The present study has used the Hans/Choi Algorithms to determine the Cell of Origin.[9,10]
Double-expressor lymphoma
The presence of both the MYC and BCL2 rearrangements defines double-hit lymphoma (DHL). This phenotype is very proliferative and drug-resistant, and it is associated with a poor prognosis. Another variant of double-hit lymphoma is co-rearrangement of MYC and the BCL6 gene. Rarely, all 3 genes—BCL2, MYC, and BCL6—are simultaneously rearranged in a phenotype termed triple-hit lymphoma (THL). Both double-hit and triple-hit lymphomas have a poor prognosis with standard treatment.[6,7]
Immunohistochemical staining to identify protein expression of MYC also showed that there are lymphomas in which MYC and BCL2 genes are overexpressed at a protein level, without the genetic rearrangements. This profile has been referred to as the “double-expressor” phenotype in DLBCL in the revised 2016 World Health Organization (WHO) classification of lymphoid neoplasms. The WHO classification defines overexpression as greater than 40% c-MYC-expressing cells and greater than 50% BCL2-expressing cells by IHC. As shown in a study by Hu and colleagues, patients with double-expressor DLBCL have worse outcomes than patients in whom these proteins are not overexpressed; in general, only one-third of patients have long-term disease control with R-CHOP.[16]

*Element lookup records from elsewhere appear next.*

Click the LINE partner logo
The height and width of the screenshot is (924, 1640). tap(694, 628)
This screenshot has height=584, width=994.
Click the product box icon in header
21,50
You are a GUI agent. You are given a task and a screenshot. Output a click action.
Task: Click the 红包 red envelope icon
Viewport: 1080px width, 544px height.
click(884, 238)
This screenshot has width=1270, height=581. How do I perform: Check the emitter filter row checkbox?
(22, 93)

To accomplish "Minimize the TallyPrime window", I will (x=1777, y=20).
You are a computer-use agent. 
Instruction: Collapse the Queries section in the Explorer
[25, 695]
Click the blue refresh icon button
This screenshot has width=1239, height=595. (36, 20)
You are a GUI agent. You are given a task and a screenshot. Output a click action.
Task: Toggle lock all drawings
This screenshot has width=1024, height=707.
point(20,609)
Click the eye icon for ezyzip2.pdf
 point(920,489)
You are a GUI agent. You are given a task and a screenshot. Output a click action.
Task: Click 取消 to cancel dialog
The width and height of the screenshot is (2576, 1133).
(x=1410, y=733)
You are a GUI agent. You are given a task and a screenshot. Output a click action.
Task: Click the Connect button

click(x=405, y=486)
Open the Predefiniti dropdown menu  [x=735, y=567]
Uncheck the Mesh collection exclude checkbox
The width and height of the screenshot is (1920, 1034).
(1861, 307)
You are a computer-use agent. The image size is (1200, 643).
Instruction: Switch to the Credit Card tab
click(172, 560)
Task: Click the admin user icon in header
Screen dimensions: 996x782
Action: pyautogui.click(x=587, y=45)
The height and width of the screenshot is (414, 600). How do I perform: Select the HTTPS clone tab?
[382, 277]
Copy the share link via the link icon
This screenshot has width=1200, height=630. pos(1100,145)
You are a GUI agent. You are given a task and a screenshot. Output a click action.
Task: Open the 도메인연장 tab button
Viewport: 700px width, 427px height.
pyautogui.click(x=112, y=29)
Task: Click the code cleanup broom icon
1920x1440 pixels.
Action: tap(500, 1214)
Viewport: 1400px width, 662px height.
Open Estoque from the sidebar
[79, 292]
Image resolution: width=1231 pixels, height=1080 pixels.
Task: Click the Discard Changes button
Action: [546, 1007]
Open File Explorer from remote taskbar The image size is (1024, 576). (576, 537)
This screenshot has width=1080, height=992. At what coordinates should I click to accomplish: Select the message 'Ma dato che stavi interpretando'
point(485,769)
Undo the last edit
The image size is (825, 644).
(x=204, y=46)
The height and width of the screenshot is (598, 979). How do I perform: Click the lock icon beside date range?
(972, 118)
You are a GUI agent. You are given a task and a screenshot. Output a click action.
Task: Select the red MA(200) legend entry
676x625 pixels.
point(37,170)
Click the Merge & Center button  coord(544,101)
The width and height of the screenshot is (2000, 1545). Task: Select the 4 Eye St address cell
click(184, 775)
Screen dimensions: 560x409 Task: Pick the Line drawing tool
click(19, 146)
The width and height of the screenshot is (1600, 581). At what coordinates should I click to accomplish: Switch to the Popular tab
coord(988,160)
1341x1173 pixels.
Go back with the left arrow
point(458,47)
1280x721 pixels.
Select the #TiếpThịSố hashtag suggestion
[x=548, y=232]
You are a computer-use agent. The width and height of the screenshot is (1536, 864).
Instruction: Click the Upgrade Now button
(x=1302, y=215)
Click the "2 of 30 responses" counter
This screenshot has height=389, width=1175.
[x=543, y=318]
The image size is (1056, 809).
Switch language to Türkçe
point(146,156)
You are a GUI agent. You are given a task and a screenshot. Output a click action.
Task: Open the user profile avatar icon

Double-hit lymphoma is relatively uncommon, occurring in approximately 5% to 7% of patients with DLBCL. However Dual-expressor lymphomas may be present in as many as one-third of patients with DLBCL and serve to identify a significant subset of cases with a worse prognosis.
Patients who have the double-hit rearrangement usually have protein overexpression, and therefore have the double-expressor phenotype. However, the converse is not always true: dual-expressor protein overexpression is not always associated with an underlying double-hit rearrangement. Complicating the picture is that most double-hit lymphomas occur in the setting of a germinal-centre DLBCL, whereas most double-expressor lymphomas occur in non–germinal-centre DLBCL as demonstrated in this study which shows a strong correlation between the Double Expressor phenotype and the Non-GCB Cell of Origin subtype by IHC.
The double-hit lymphomas can be detected with fluorescence in situ hybridization (FISH) or standard cytogenetic analysis. The double-expressor lymphomas are diagnosed by immunohistochemistry.
The double-expresser phenotype was not given a unique category, but was recognized by the WHO as a poor prognostic sign within DLBCL.
When patients with aggressive B-cell lymphomas relapse or become refractory to therapy, standard options are limited. For patients unable to undergo transplant, or for those who relapse after a stem cell transplant, the median survival is approximately 6 months. Despite the many trials that have tried to improve upon this dismal statistic, there are no breakthroughs at this time. Chimeric antigen receptor (CAR) T-cell therapy is exciting. This treatment is still in the early phases of research and associated with toxicity, but it is promising for patients with aggressive B-cell lymphomas that do not respond to other therapies. There are also a number of new biologic and targeted agents that are promising, and finding which patients may respond to a particular treatment is a high priority.[17]